The place is quiet today. The parking lots are empty. The rides and walkways and the 14 restaurants where 10,000 people might bustle and shout on a good summer's day stand vacant. Dead leaves gather in the corners of the Wild Wave tank, where for 115 days of the year kids jump and shriek in a million gallons of water. On a plastic beach, umbrella skeletons and folded beach chairs wait for the overhead sun. Through the window of a shed stares the large merry painted eye of a carousel horse.
The only action here at Largo is around the roller coaster, nearly complete now.
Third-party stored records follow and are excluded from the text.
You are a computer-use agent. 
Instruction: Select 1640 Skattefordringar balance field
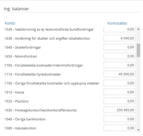(120, 47)
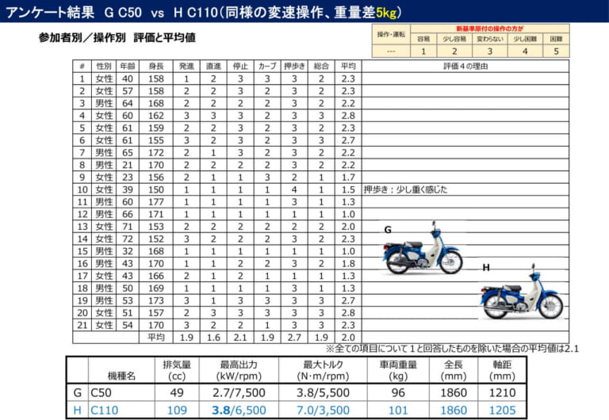Click the slide title アンケート結果 G C50 vs H C110

203,11
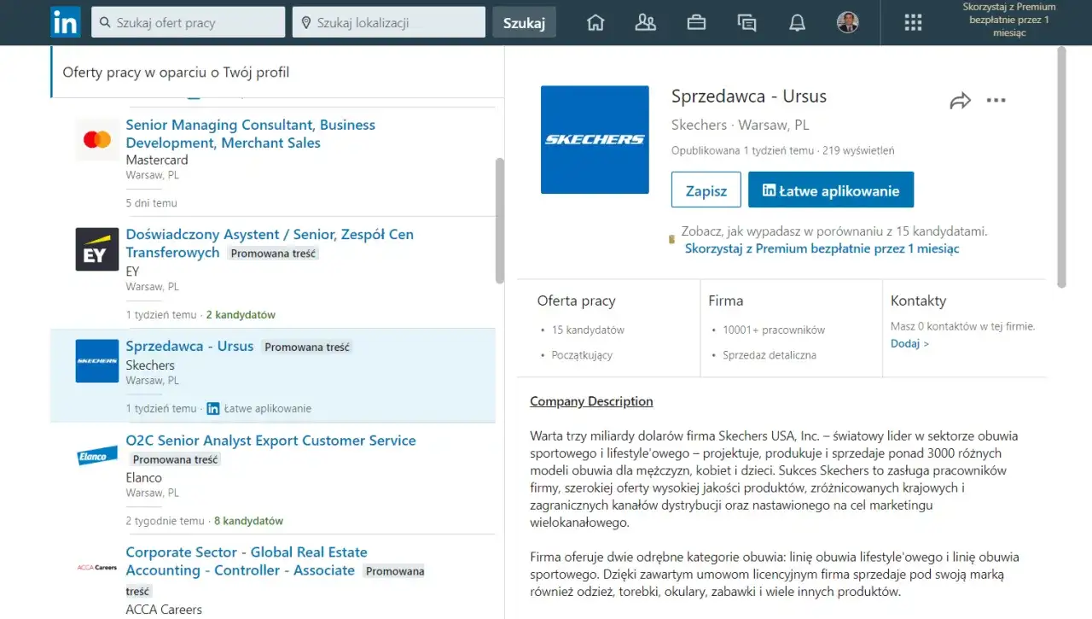Open the apps grid menu
1092x619 pixels.
click(x=913, y=22)
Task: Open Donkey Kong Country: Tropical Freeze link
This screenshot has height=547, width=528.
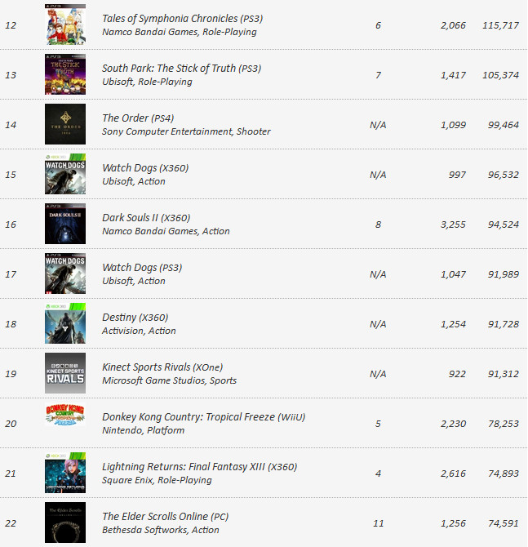Action: click(x=204, y=417)
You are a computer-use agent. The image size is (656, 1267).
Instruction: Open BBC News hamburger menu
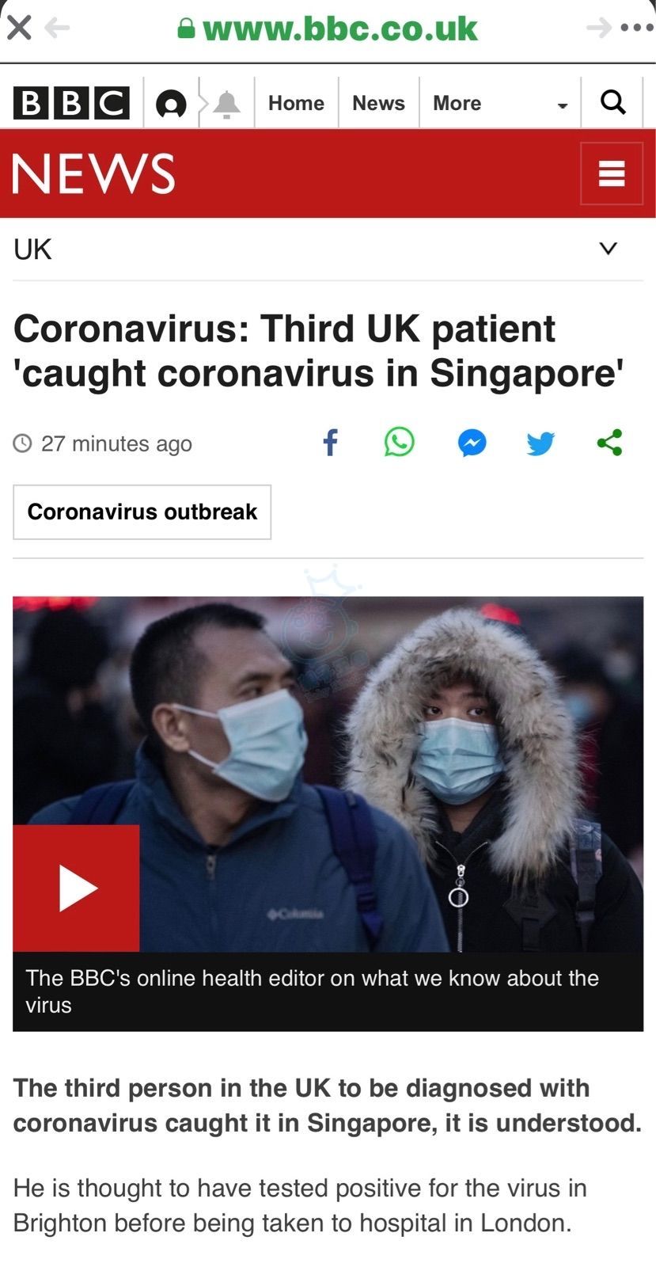612,173
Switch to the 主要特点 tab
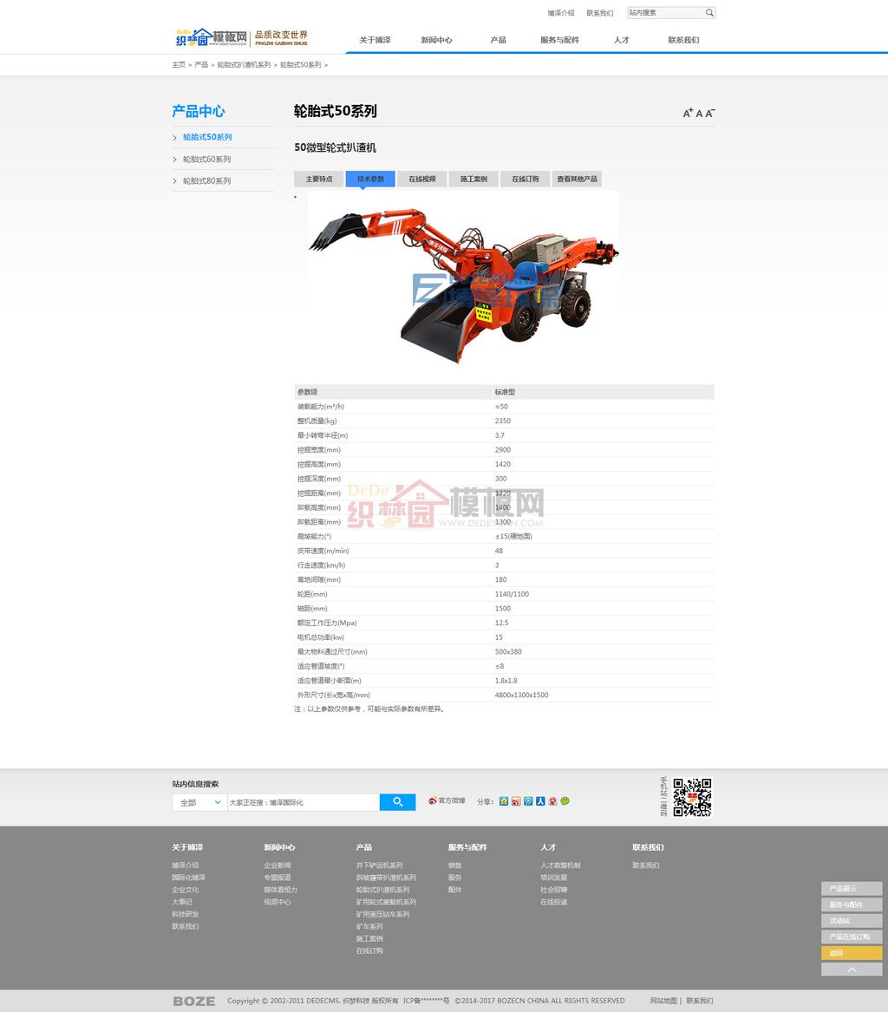888x1012 pixels. [318, 180]
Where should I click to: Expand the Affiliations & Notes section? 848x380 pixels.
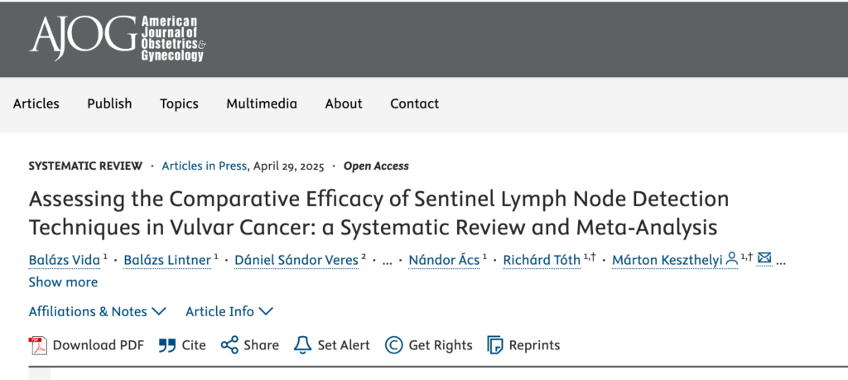97,311
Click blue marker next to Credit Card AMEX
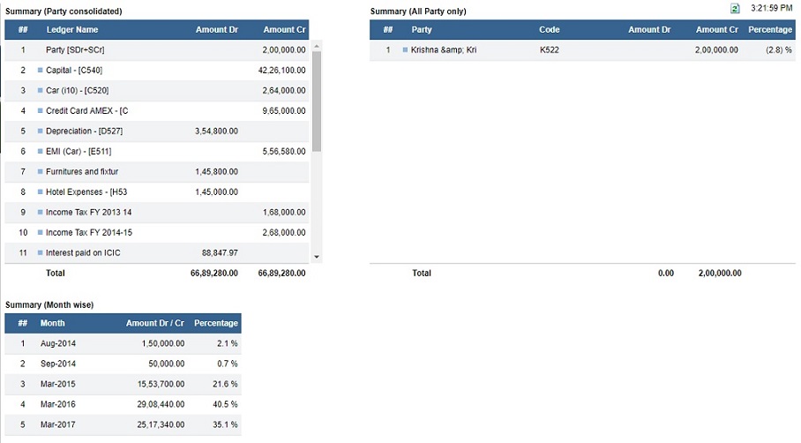The width and height of the screenshot is (801, 443). (41, 110)
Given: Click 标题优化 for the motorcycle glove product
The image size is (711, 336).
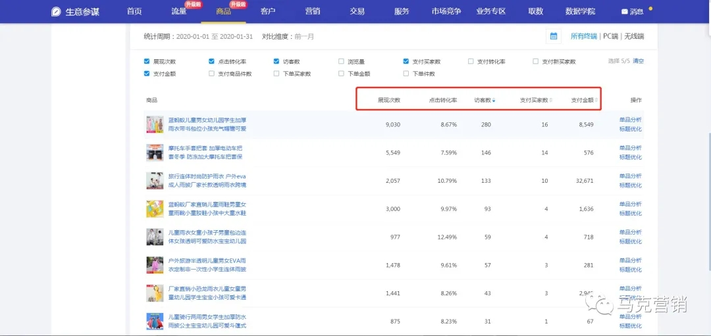Looking at the screenshot, I should point(630,157).
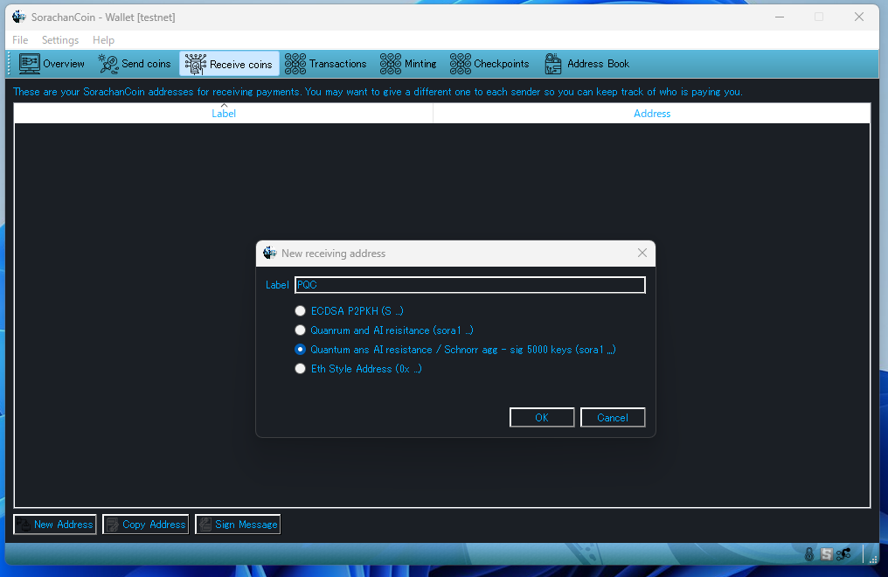Sort addresses by the Label column header
Image resolution: width=888 pixels, height=577 pixels.
(x=224, y=114)
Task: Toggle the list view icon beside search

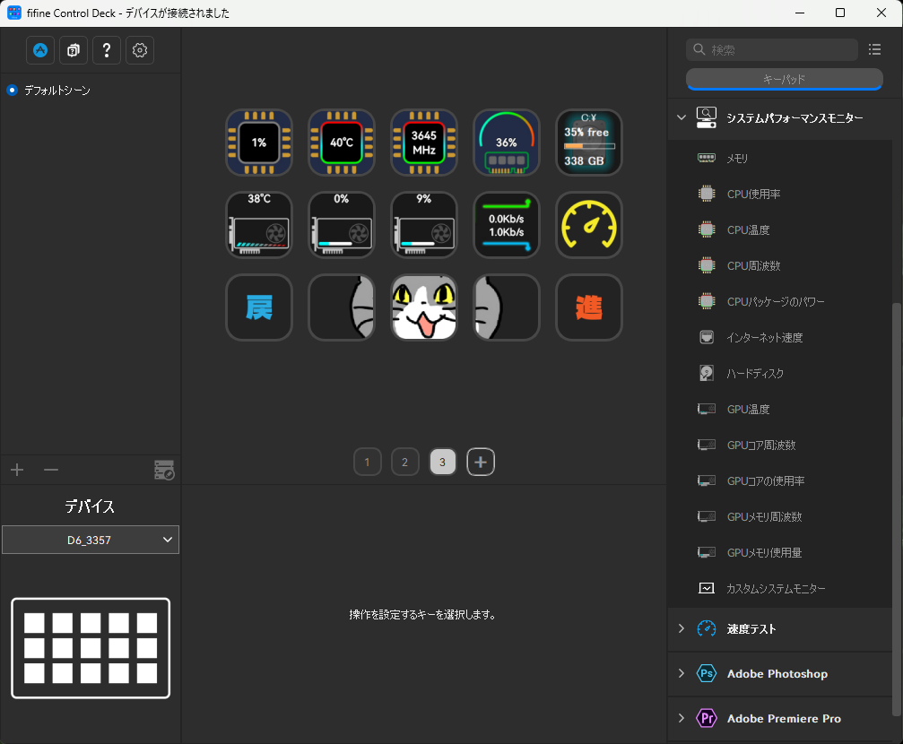Action: click(x=875, y=49)
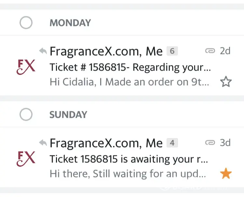Star the Ticket # 1586815 Regarding email
This screenshot has width=244, height=197.
click(x=226, y=82)
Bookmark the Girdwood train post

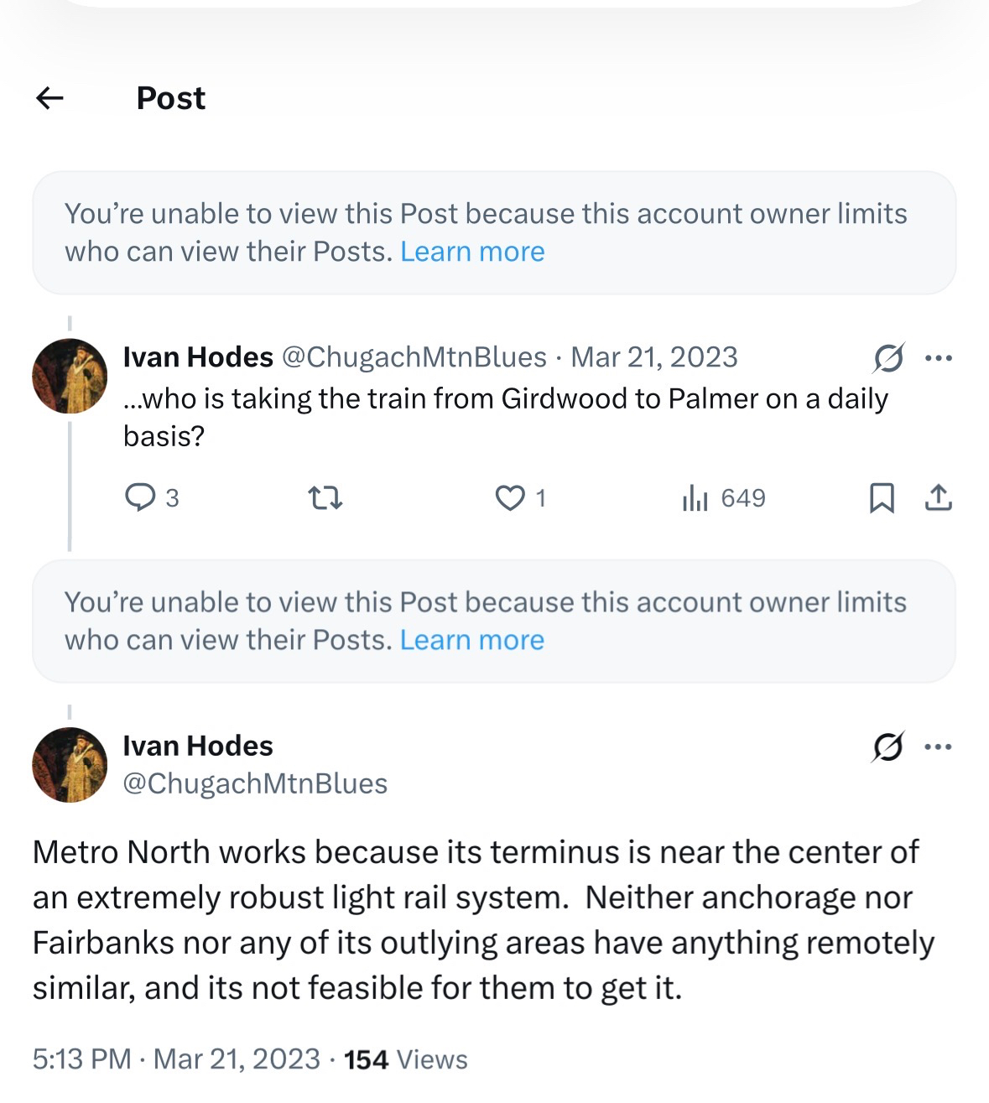click(x=882, y=498)
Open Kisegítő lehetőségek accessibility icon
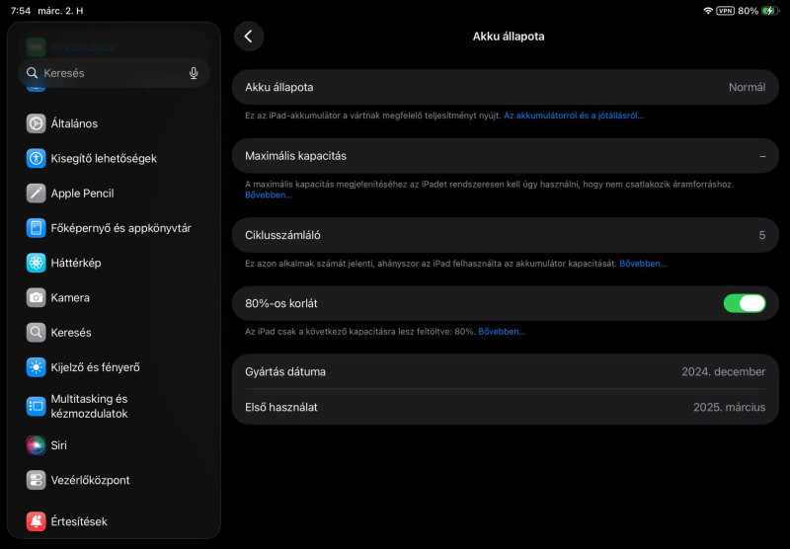790x549 pixels. point(37,158)
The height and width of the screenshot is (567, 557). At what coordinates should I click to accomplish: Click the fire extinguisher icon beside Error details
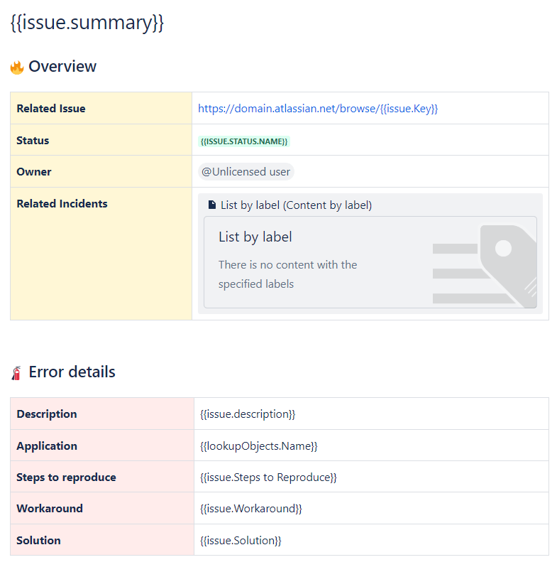click(x=17, y=372)
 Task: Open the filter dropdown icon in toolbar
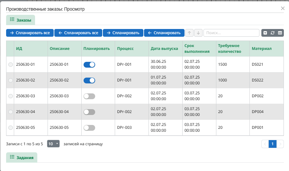[x=265, y=33]
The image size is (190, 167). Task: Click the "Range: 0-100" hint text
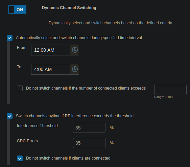163,97
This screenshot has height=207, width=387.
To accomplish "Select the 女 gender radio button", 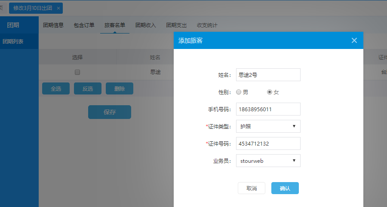I will click(270, 92).
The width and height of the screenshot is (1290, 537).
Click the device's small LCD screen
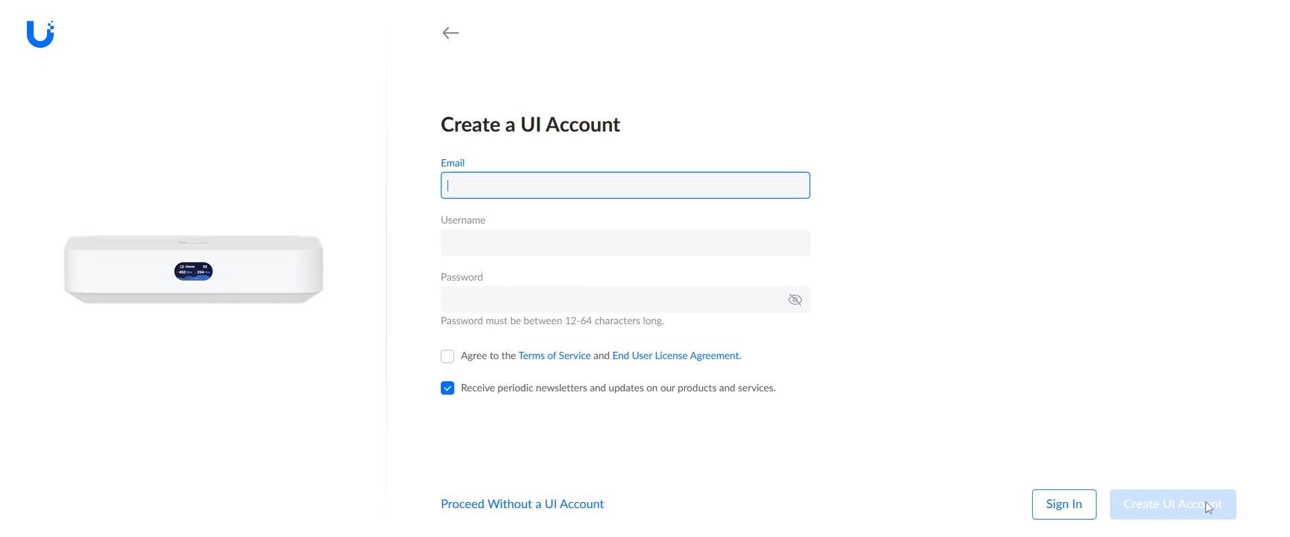(x=194, y=271)
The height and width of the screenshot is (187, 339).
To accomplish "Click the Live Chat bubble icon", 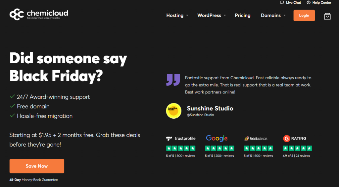I will [282, 3].

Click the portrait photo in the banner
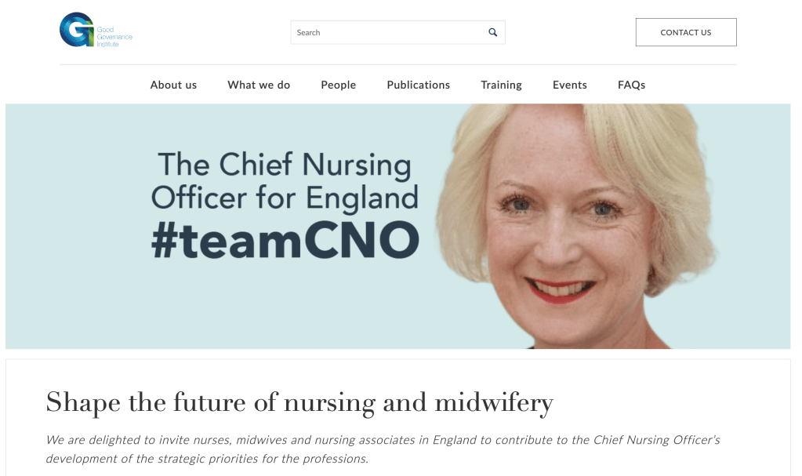[575, 226]
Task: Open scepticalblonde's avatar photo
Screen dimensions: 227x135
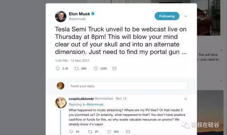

In its former life as the Giant at Paragon Park in Nantasket Beach, Mass., it was rated the sixth-best coaster in the country, rising with excruciating slowness to 98 feet, then dropping like a stone in five seconds, twisting and banking and lifting its riders clean out of their seats for a few hysterical moments along a 3,400-foot route that took it doubling back through its own framework.
The ride took 2 1/2 minutes, which is half of forever in roller-coaster time.
Now, as the Wild One, it will go 4,000 feet, for the new owners have added a huge horizontal loop at the end called the Helix in hopes of making it No. 1. Just when you thought the agony was over, this invention spins you 540 degrees at 55 miles an hour, a full circle and a half, before it lets you go tottering off in search of a cot.
We are standing around in the muddy meadow with Lyle Wolinsky, Wild World's marketing director, who wears a city suit, a city coat and engineer boots. "With a steel coaster you can have a vertical loop," he says. "But this is wood, so we go horizontal."
He is not saying it will be any less scary. Anyone who has been on a wooden roller coaster knows how it creaks and sways and makes you believe for sure you are taking the last ride it will ever give. There used to be one outside San Diego that had a big "Condemned" sign on it for a gag.
Now we are standing around with Charles Dinn, who has spent the last 20 years or so designing wooden roller coasters, including the 7,000-foot Beast at King's Island, Ohio. "The rhythm is important," he says. "You can get bored on a ride, so you vary the action, make it interesting. You put in turns and drops and bumps, take 'em sideways . . ."
Doing our best to picture the kind of person who would get bored on a roller coaster, we watch workmen paint slats on the ground before they are hoisted up into the framework. When Wild World bought the Giant for $28,000 last year, it was dismantled and brought here on 12 trucks. The Helix, based on an addition built after a fire in 1962, had to be designed from scratch, since the original blueprints were lost. Dinn worked it out from an old post card.
One great feature of the Wild One, remarks General Manager Mark Mason, is that the speed bumps give you a weightless feeling. "It lifts you up," he says. "Makes you fly." To make sure you don't really fly, the thing has seat belts. Mason also has a good word for the old wood in the frame, Douglas fir heartwood as sound as the day it was cut, he says. The addition is of specially treated yellow pine.
It will be finished in about 45 days, the men estimate, leaving plenty of time for tuneups. One reason why Wild World preferred to spend $1 million renovating an 80-year-old coaster rather than build a new one is that it takes three to five years to work out the bugs. Fifteen million people, including generations of Kennedys, Ted Williams and Cardinal Cushing of Boston, have put their imprimatur on this one.
"It looks bigger out here with all this open space," Mason observes. "It didn't look half as big in Massachusetts."
He is right. It dominates the winter landscape, rearing far above the smoky gray woods, stretching clear beyond the other rides on this 500-acre site. Something about those crisp white lines, the gliding curves, that fantastic pathway to the blue, makes you smile and smile.